Микола сделал паузу. Задумался. Вспомнил матушку, Наталью Акинфеевну, жену Марфу.
– Так ежели на то пошло, – разговорился охранник. – То и традиции у вас-то имеются?
Билый, пребывая в мыслях о своих родных, не услышал вопроса.
– Николай Иванович? – охранник слегка коснулся руки казака.
– Что? – Билый словно очнулся ото сна.
– Я говорю, традиции у вас какие имеются? – повторил вопрос охранник.

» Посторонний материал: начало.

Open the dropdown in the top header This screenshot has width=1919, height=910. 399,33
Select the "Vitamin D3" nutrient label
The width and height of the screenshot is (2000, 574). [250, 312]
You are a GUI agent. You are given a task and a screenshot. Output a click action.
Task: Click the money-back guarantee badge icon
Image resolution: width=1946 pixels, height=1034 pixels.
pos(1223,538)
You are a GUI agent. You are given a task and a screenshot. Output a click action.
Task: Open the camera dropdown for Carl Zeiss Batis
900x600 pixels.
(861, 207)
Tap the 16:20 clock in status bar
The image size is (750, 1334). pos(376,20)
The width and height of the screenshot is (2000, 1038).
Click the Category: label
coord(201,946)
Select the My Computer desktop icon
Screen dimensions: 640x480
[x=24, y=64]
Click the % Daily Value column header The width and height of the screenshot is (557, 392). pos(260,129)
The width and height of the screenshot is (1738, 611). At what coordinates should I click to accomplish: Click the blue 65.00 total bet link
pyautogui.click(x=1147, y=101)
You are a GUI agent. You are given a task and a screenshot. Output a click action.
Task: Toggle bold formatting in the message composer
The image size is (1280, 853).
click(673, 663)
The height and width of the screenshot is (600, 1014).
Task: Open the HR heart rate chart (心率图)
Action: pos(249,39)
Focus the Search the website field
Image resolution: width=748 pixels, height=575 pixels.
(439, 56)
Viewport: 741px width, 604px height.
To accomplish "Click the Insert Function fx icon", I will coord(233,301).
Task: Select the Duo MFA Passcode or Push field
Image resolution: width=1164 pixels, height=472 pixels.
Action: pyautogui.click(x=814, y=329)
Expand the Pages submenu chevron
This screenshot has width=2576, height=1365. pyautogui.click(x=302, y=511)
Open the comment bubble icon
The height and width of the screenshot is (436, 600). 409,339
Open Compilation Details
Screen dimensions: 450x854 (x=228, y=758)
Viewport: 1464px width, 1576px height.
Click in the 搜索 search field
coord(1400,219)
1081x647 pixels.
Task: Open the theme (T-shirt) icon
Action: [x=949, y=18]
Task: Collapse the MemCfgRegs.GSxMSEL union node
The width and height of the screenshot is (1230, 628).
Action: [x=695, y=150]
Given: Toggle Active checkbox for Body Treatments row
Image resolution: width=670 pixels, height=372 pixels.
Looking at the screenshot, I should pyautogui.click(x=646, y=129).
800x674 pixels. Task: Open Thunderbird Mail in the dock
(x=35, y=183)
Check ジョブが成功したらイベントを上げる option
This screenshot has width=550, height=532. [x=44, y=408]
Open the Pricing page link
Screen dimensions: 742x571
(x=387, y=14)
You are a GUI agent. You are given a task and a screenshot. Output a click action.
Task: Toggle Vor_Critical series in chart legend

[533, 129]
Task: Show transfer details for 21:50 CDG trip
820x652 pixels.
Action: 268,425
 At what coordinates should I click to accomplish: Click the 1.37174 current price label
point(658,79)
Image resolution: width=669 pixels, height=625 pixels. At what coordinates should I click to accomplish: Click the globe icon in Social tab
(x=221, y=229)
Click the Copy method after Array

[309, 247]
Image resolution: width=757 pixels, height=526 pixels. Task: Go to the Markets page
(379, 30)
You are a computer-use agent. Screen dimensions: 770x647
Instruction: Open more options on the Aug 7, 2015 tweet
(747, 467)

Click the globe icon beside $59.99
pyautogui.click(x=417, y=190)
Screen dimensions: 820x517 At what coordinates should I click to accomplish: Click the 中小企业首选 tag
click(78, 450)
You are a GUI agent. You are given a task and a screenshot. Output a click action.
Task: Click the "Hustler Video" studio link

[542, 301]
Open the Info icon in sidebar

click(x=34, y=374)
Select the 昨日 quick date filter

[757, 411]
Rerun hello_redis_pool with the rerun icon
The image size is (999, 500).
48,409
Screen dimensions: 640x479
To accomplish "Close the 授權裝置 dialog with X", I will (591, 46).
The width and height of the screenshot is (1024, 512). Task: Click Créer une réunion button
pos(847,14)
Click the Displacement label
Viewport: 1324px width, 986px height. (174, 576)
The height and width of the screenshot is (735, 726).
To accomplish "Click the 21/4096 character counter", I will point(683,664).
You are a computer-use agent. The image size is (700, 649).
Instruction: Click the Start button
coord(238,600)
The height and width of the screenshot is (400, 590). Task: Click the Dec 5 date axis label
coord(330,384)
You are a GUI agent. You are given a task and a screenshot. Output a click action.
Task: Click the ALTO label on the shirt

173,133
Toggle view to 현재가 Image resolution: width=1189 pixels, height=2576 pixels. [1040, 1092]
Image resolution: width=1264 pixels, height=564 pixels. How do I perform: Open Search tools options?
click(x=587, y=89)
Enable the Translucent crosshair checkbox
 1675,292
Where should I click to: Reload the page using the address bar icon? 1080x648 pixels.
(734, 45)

– А, традиции, – Билый сделал паузу. Разговор терял для него интерес. Мысли о матери и супруге овладевали им. – Да много есть традиций. Мы ж живем на линии Кавказа. Соседствуем с горскими народами. С одними воюем, усмиряем. С другими дружбу водим, куначество. Традиции друг у друга перенимаем. К примеру, в древности у горских племен на свадьбу было принято раздавать мясо, завернутое в лепешки. Когда гостей собиралось больше, чем хозяева могли угостить, близким родственникам и друзьям, кого они считали своими, своей семьей, они давали пустые завернутые лепешки без мяса, те их ели, не подавая виду, что они пустые. Однажды на одной свадьбе мясо закончилось, и хозяин по традиции подал пустую лепешку одному человеку, которого считал своим близким. Тот развернул и принялся при всех кричать, что его лепешка оказалась без мяса. Хозяин ответил ему: «Прости, виноват перед тобой, что посчитал тебя своим». Так вот, к чему я это сказал, эта древняя история очень похожа на отношения человека с Богом. Человек приходит в церковь с твердым убеждением получить какие-то конкретные дары и блага от Христа, чтобы не страдать, не болеть, во всем успевать, еще при этом всех любить, забывая о том, что Христова любовь страдающая. А Господь слушает человека и говорит: «Хорошо, друг! Чашу Мою будешь пить? Крещением, которым Я крещусь, будешь ли креститься?» А человек в ответ: «Да-да, буду, давай скорее!» А потом разворачивает лепешку и говорит: «Что такое? А почему в лепешке нет мяса?»
Билого потянуло на серьезные темы. Он знал особенность своего характера. Зацепили его за живое, и всколыхнулась рана душевная. Перед глазами стояли и мать, и супруга Марфа. Как им сказать о случившемся? Как пятно с себя смыть, хоть и невиновен?
– Веди в камеру, – сказал он сухо охраннику.
– Да как же это?! – удивился тот с надеждой на продолжение разговора. – Еще бы погуляли, Николай Иванович.
– Погулял, досыть. На всю жизнь не нагуляешься.
В Билом вновь ожил дух охотника, пластуна, дух грозного воина, способного при необходимости сокрушать видимых врагов и невидимых.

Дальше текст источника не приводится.